Published on Friday, 16 December 2011 11:18
Posted by Scott Buckler

WWF have said that the Committee on Climate Change (CCC) had injected a ‘note of sanity’ into the debate around household energy bills

WWF hailed the analysis from the CCC which showed that UK energy bills have increased primarily in response to increases in the wholesale gas price and not environmental policies.

The Committee’s figures show that a massive 64% of the bill increases were driven by gas price rises compared to a meagre 7% of the rise which was driven by support for low carbon generation.

Nick Molho, head of energy policy at WWF-UK said: “It’s great that the CCC has injected a note of sanity into the fevered debate around household energy bills and confirmed what everyone knew – the cost of fossil fuels are forcing up energy bills.

“In reality though, there was never a debate here - it was a mirage. Those opposed to renewables have simply pushed a myth – that the cost of ‘green policies’ and support for renewables was driving up energy bills. This deliberate attempt to pervert the debate and mislead consumers has also damaged confidence in an industry that can provide a major boost to UK investment and economic growth.

“It is the UK power sector’s heavy reliance on gas and other fossil fuels – not renewable energy - which has overwhelmingly driven recent price hikes. The reality is that renewables offer us the best chance to diversify our energy sources away from our excessive over-reliance on gas and to create a substantial renewable energy industry here in the UK.”

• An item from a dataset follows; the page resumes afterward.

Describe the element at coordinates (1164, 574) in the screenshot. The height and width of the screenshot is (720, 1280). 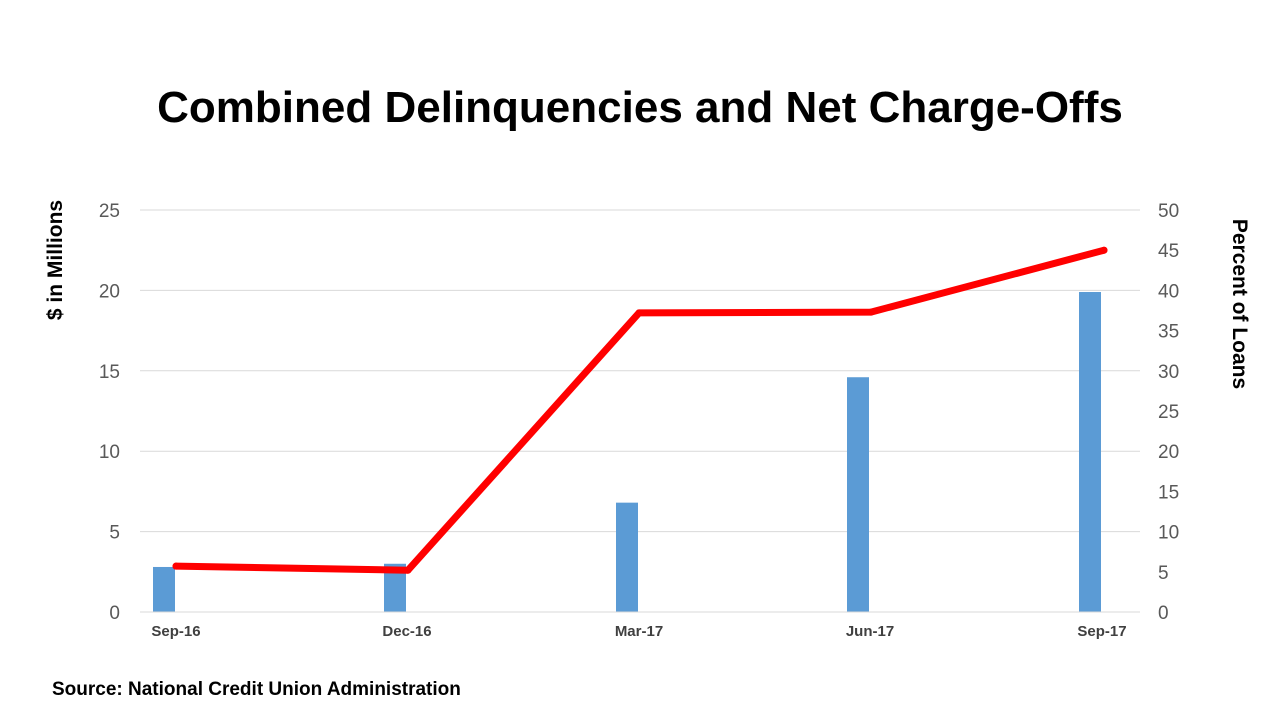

WWF also said that the Committee was right to highlight the importance of energy efficiency in limiting future energy costs for consumers. Whilst WWF welcomes the government’s Green Deal and Energy Company Obligation, both aimed at saving money on bills through helping consumers to make their homes more energy efficient, it is clear that a step change is needed in ambition on energy efficiency including policies to help reduce electricity consumption as well as gas consumption.

Nick Molho said: “We need a coherent energy policy that places the same amount of importance on reducing our demand for energy as it does on supporting low-carbon power. Energy efficiency is clearly key to achieving a long-term, sustainable reduction in our energy bills. We urge the Government to ensure that proposals for the forthcoming Energy Bill include policies to drive more efficient use of electricity.”